Psycho House
- First hardcover edition.
- Author: Robert Bloch
- Language: English
- Genre: Psychological Thriller, mystery, suspense
- Publisher: Tor Books
- Publication date: 1990
- Publication place: United States
- Media type: Print (hardback & paperback)
- ISBN: 0-312-93217-0
- OCLC: 20391667
- Dewey Decimal: 813/.54 20
- LC Class: PS3503.L718 P75 1990
- Preceded by: Psycho II
- Followed by: Robert Bloch's Psycho: Sanitarium

= Psycho House =

1990 novel by Robert Bloch

Psycho House (sometimes referred to as Psycho House: Psycho III) is a 1990 horror novel by American writer Robert Bloch. It is a sequel to the 1959 novel Psycho and the 1982 novel Psycho II.
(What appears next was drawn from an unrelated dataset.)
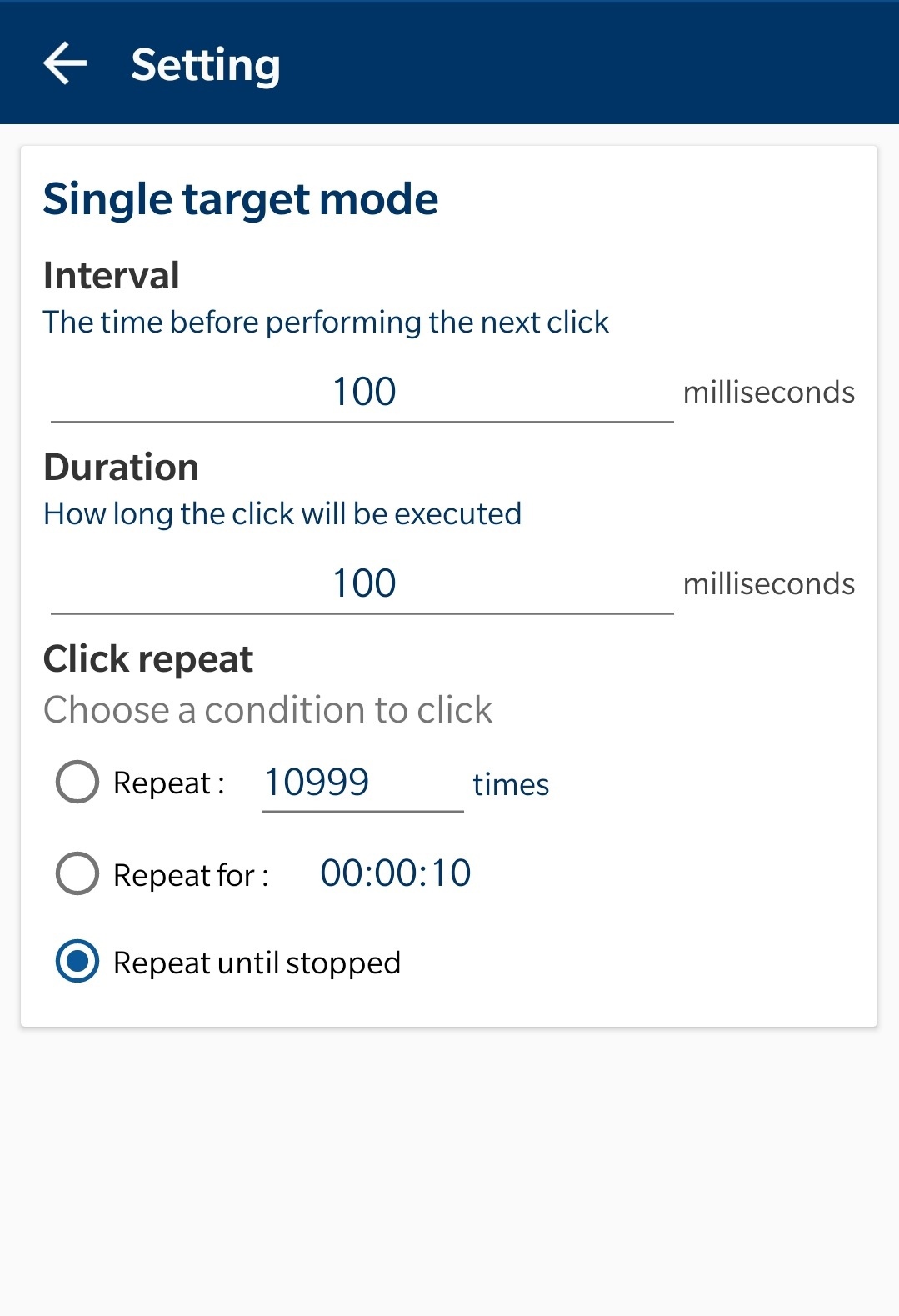The width and height of the screenshot is (899, 1316).
Task: Open the 00:00:10 repeat duration picker
Action: [x=395, y=873]
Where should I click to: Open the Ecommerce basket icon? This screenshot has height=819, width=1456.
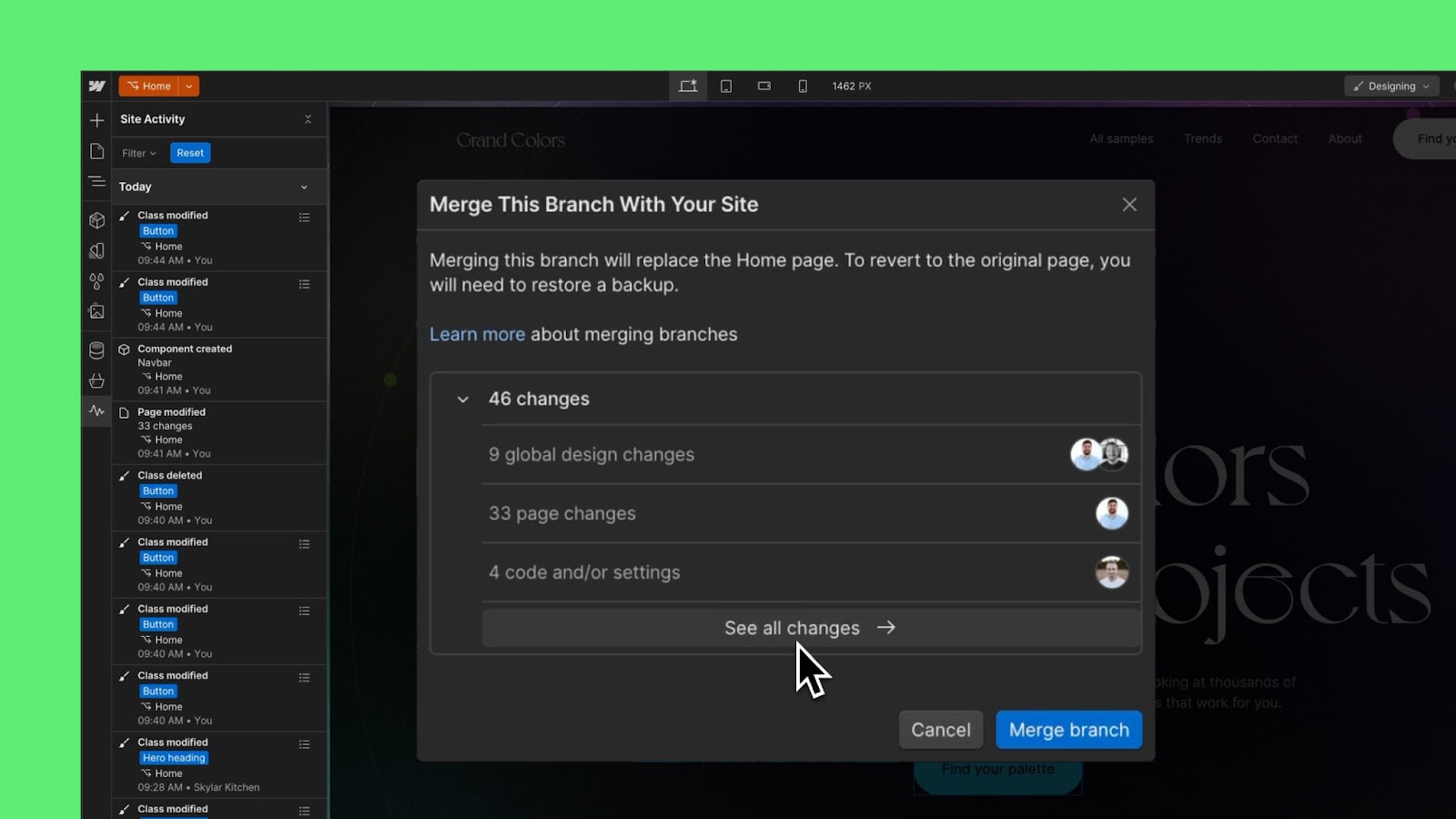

The novel is not related to the 1986 film Psycho III or the 1990 film Psycho IV: The Beginning.

==Plot summary==
Ten years after Norman Bates' death, a local entrepreneur has rebuilt the Bates Motel in Fairvale as a tourist attraction. Amy Haines travels to the infamous "Psycho House" to write a book about Bates when mysterious murders begin to occur. Haines faces resistance from the community when she enlists the help of a group to investigate the murders.